McKinlay, who took over the post at the beginning of May after moving from the Scottish Football Association, is now ready to start charting what he sees as the course ahead for the unified governing body after spending the last few months getting a feel for his new environment.
He has managed thus far to stave off job cuts that were threatened in the wake of a bid to raise the affiliation fee paid by around 170,000 club members being rejected in March and is feeling quietly confident that he can help shape a brighter future for Scottish Golf, both on and off the course.
“One of the challenges is our relationship with sportscotland,” said McKinlay, referring to that organisation having slashed its funding for the game in its birthplace after £2 million was stripped from the funds collectively issued annually to the 50 national governing bodies in all sports in the country.
“We’re now at the level of funding which is 25 per cent of our turnover and we’re hugely thankful to them for that. One of my priorities over the next few months is to sit down with them and present to them a four-year plan. Recently it’s been year-to-year funding and that’s very difficult to plan ahead with. So I’m going in with a four-year plan, it ties into our strategic document and things we want to achieve.
“I think four years is a reasonable, a good period for me to do something. I would be looking to get the same funding from sportscotland over that period. I had lunch with the sports minister, Joe FitzPatrick, during The Open at Carnoustie and I see a real role for us within the health budget.
“Sportscotland give us money for development and performance but because most of the sports they fund are Commonwealth or Olympic sports, they talk about medals and there’s some within sportscotland will be asking, ‘what are you guys doing to get gold medals?’. At some point, we have to say, ‘that’s not what we do’.”
Eleanor Cannon, the Scottish Golf chair, said that job losses seemed inevitable in the wake of that bid to raise the affiliation fee by £3.75 to £15 being tossed out earlier in the year, claiming that a figure of between £300,000 and £450,000 would need to be slashed from the budget over an 18-month period.
Cuts still seem likely, though a group calling itself “The Requisionists” is calling for the affiliation proposal to be resuscitated in a bid to support the governing body, in particular in looking at how it can raise income from “nomadic” golfers.
“The staff numbers were up in the high 40s and we now have 32,” added McKinlay. “Since I took on the role, we’ve had three people left and not been replaced. I was not asked to make cuts when I came in. My view is we can’t make any further cuts. What we’ve had to do is look at the budget for next year and areas where we might not be able to spend what we have in the past. It’s like any business.
“What I have been doing is saying that there are areas we need to move people around, very much a realignment. The staff have been through a difficult few years. I’ve had a one-to-one meeting with all staff and had our first all-staff session last Friday. The one-to-ones were fascinating because everyone said the same thing; it’d been unsettling, there was a lack of focus. The key message is that we need to come together as a team.”
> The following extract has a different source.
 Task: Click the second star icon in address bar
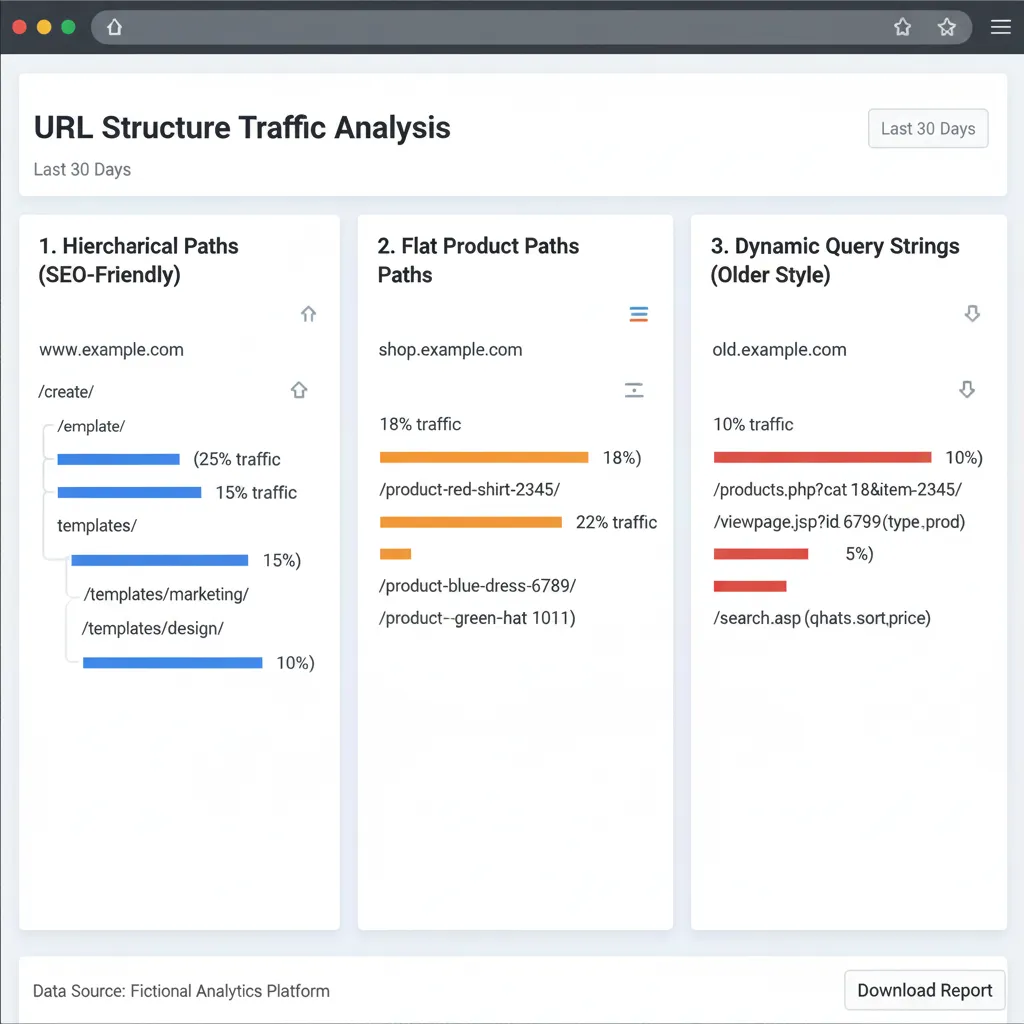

McKinlay, who worked for the Clydesdale Bank before he joined the SFA, where he was latterly the interim chief executive, has met a wide sector of people in the game since taking up his new role. They have mainly been Scottish Golf’s stakeholders but, in a bid to try and get a proper feel for things, he has also spent time talking to both Paul Lawrie and Stephen Gallacher about their respective junior foundations, as well as talking to the likes of Shona Malcolm, the regional manager for the PGA in Scotland.
“I’ve been surprised by the number of organisations involved in golf,” he admitted. “People talk about it in football, but there seems to be more in golf. People are doing a lot of good things. But it’s quite fragmented. It’s quite scatter gun in its approach. We need to work out what our roles are. Not just within Scottish Golf but other organisations like the PGA. We’re all doing loads of good things, but there’s quite a lot of overlap.
“The number of people I have spoken to that have the solution for everything in golf is incredible. There’s just so many people who want to get involved. The great job for me is to work out which horses to back. I don’t want to make some big decision early on that comes back to haunt me.
“There’s a lot of work to do, but there’s no doubt that there is a huge opportunity to do something really special. At the moment, I’m getting good vibes and I feel there is a changing mood within the game in Scotland. I’ve had a good feeling this summer that things are starting to change and we’re going in a better direction. We absolutely need to move on from the arguing between us and our members otherwise we are just going to eat ourselves up.”